All results, source code, and methodology are fully reproducible from the ad-benchmarks repository.
-O3 -mavx2 -mfma, 10K MC paths. Results¶
Gradient time measures the cost of computing all sensitivities in a single pass. The Primal column is the cost of evaluating the same workload once with plain double (no AD machinery), so the gap between Primal and each AAD library shows the recording-and-reverse-sweep overhead. FD (finite differences) scales as approximately (N + 1) x Primal.
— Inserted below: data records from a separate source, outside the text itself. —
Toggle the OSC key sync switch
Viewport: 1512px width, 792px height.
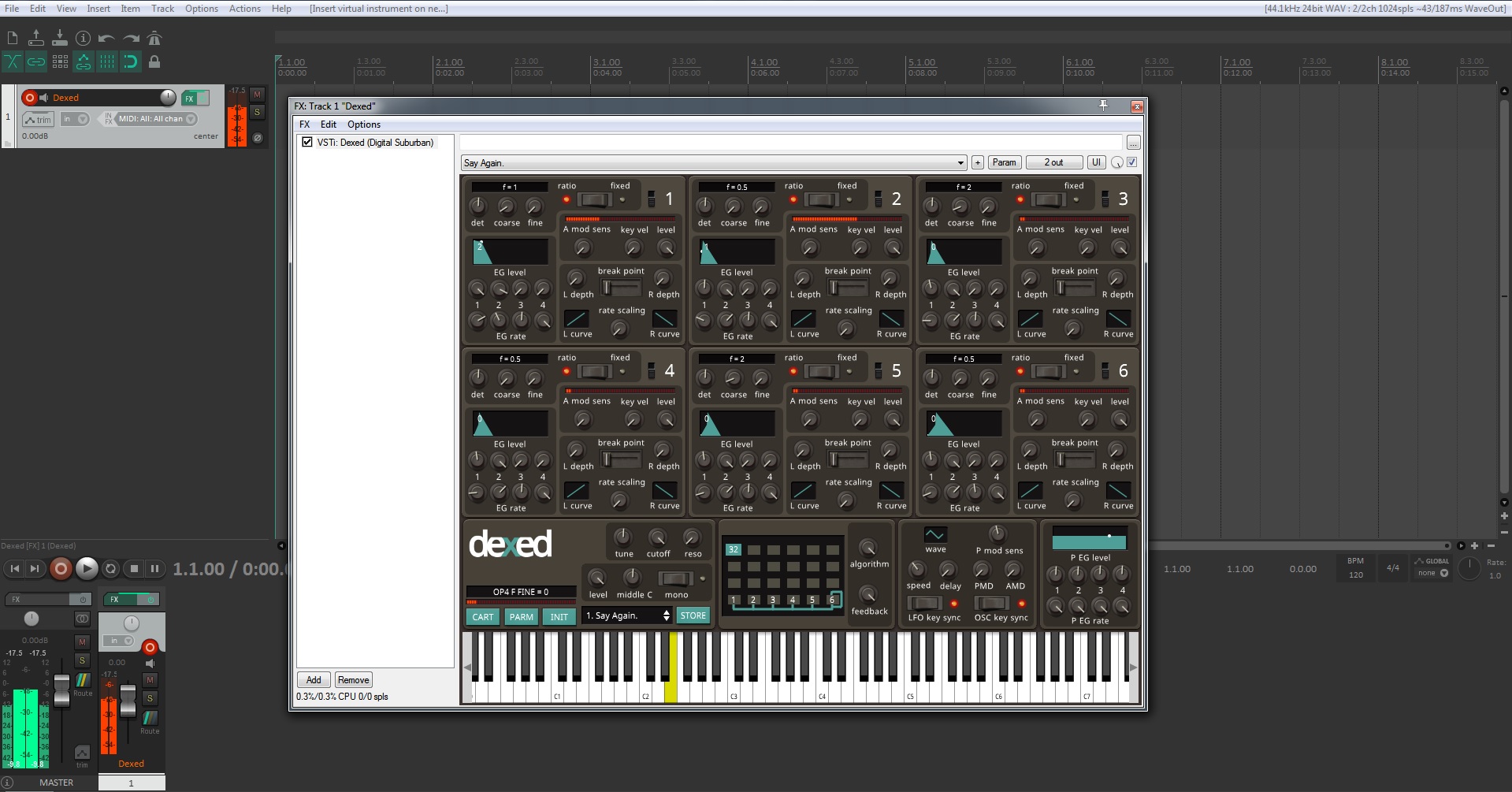point(991,603)
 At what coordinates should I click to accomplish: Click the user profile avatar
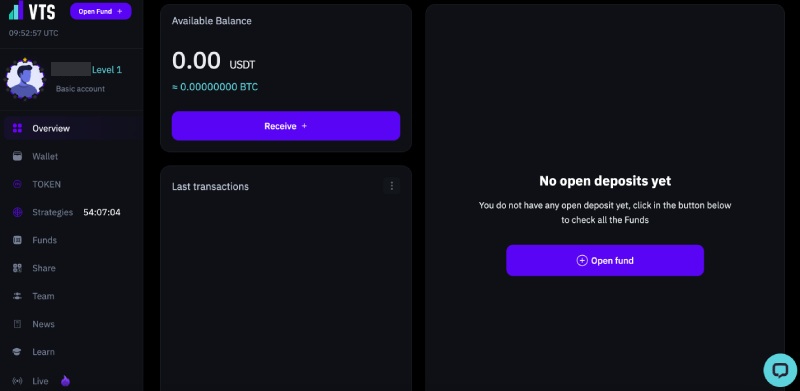[x=25, y=79]
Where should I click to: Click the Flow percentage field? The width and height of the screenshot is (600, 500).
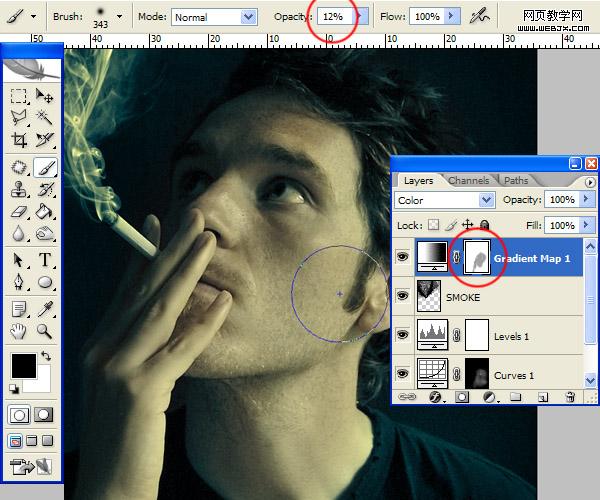point(427,17)
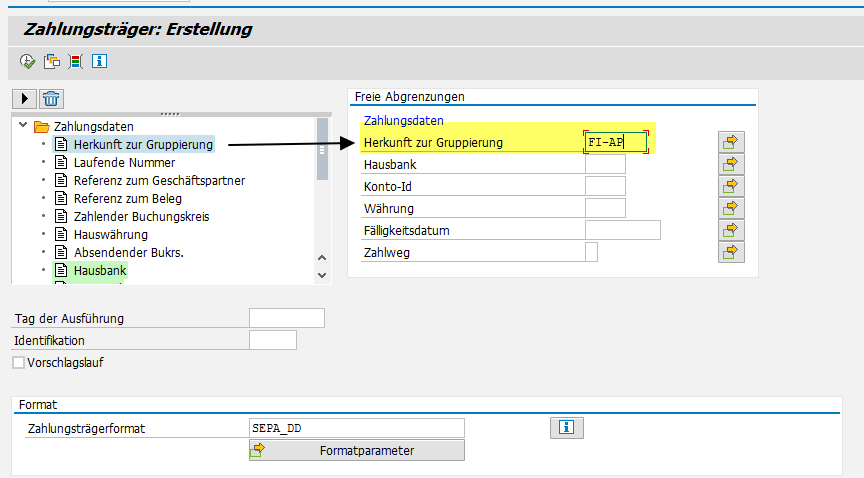This screenshot has height=478, width=864.
Task: Select Referenz zum Beleg tree item
Action: (125, 198)
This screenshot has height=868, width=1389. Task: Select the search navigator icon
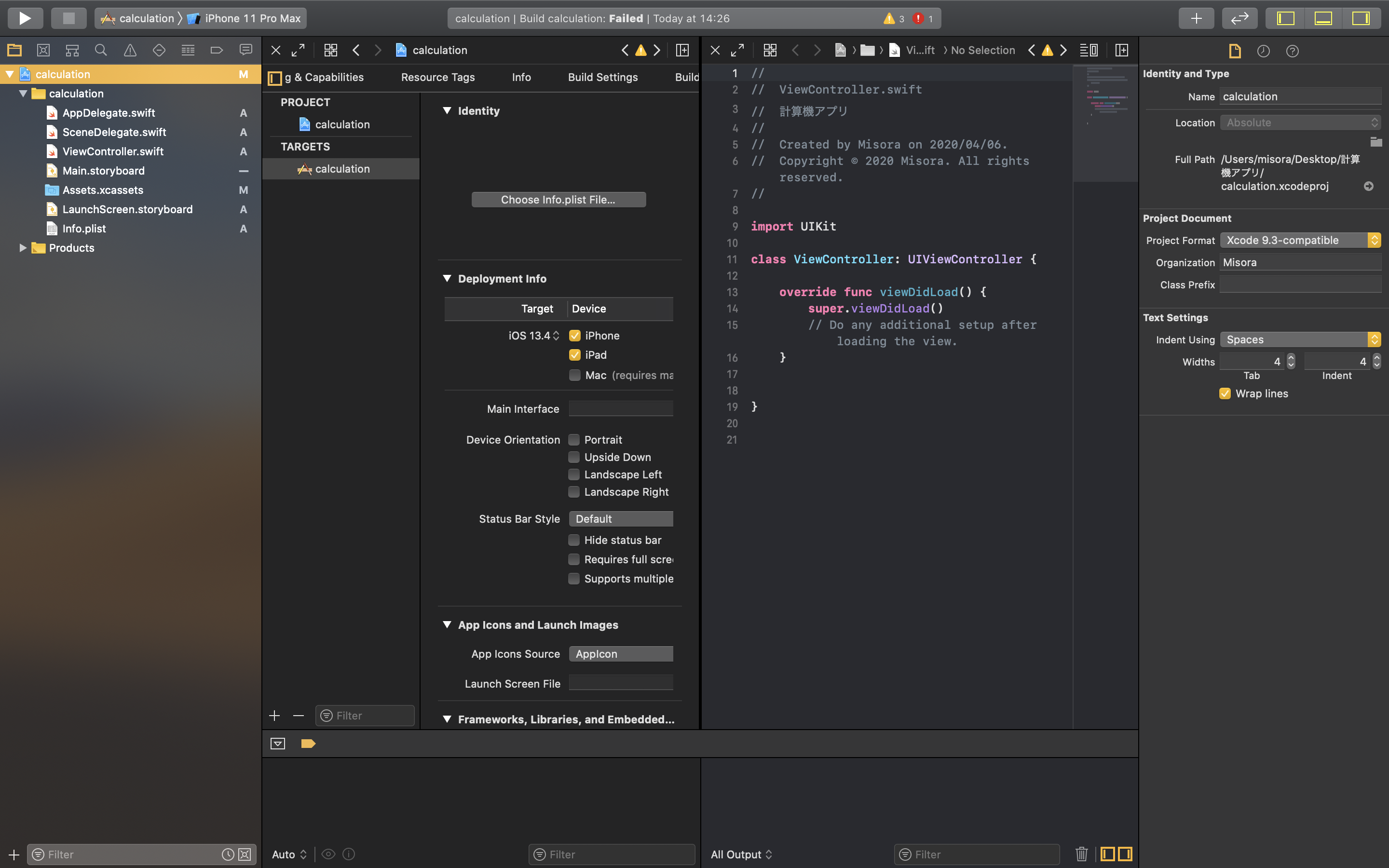coord(101,50)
| # | Benchmark | Sensitivities | Primal | FD | XAD | XAD‑Codegen | CppAD | Adept | autodiff |
|---|---|---|---|---|---|---|---|---|---|
| 1 | Heston MC | 8 | 9.3 ms | 83 ms | 40 ms | 21 ms | 268 ms | 91 ms | DNF |
| 2 | SABR Calibration | 15 | 2.1 ms | 33 ms | 8.4 ms | 4.9 ms | 32 ms | 19 ms | 38 ms |
| 3 | XVA CVA | 40 | 591 ms | 24.1 s | 2.6 s | 0.57 s | 8.0 s | 7.1 s | DNF |
| 4 | LIBOR Swaption | 161 | 138 ms | 21.6 s | 1.00 s | 0.31 s | 4.57 s | 1.15 s | DNF |
Median of 10 measured iterations after warmup, reverse-mode for the AAD libraries.
Key Observations¶
-
Adjoint AD vs finite differences. FD scales O(N) with input count, so the gap widens from roughly 4x on Heston (8 inputs) to roughly 70x on LIBOR (161 inputs). FD is fine for spot checks but becomes the bottleneck once you need more than a handful of sensitivities.
-
Tape libraries cluster within an order of magnitude. XAD's tape mode is the fastest tape library on every benchmark, by margins of roughly 1.1x (LIBOR vs Adept) up to 2.3x (Heston vs Adept). CppAD is consistently slowest of the three on the MC benchmarks but stays within an order of magnitude.
-
XAD-Codegen compiles the recorded graph to AVX2 native code at runtime and is roughly 2x--5x faster than XAD's own tape mode on these benchmarks. See the JIT tutorial for how to use this feature.
-
autodiff completes only 1 of 4 benchmarks (SABR, using forward
dualmode). Forward mode is O(N) in input count and its alternativevarreverse mode does not scale to MC pricing or larger calibrations.
Benchmarked Libraries¶
| Library | Modes | Recording approach |
|---|---|---|
| XAD | Forward and Adjoint, higher-order | Tape-based; optional xad-codegen backend compiles the recorded graph to AVX2 native code |
| CppAD | Forward and Reverse, higher-order | Tape-based ADFun record/replay |
| Adept 2 | Forward and Reverse | Expression templates with stack recording |
| autodiff | Forward (dual) and Reverse (var) | Compile-time dual numbers / runtime expression tree |
All four libraries support both forward and reverse modes. The suite exercises reverse mode, the standard choice for many-inputs/one-output workloads such as risk and pricing.
Workloads¶
| Benchmark | Inputs | Description |
|---|---|---|
| Heston MC | 8 | Monte Carlo option pricing under the Heston stochastic-volatility model |
| SABR Calibration | 15 | SABR volatility surface calibration |
| XVA CVA | 40 | Credit Valuation Adjustment on a swap portfolio |
| LIBOR Swaption | 161 | LIBOR-based swaption portfolio pricing (adapted from Prof. Mike Giles) |
Methodology¶
- Identical compiler flags across libraries:
-O3 -mavx2 -mfma(GCC/Clang) or/O2 /arch:AVX2 /fp:fast(MSVC). - Idiomatic APIs. Each library uses its own recommended pattern -- no micro-optimisations applied to one library that wouldn't be applied to another.
- Median of measured iterations after warmup; warmup excluded.
- Gradient correctness verified against finite differences within numerical tolerance.
- Same machine, same run. Re-running on a different machine scales all rows by roughly the same factor.
Full source code, raw CSV data, and build instructions: auto-differentiation/ad-benchmarks.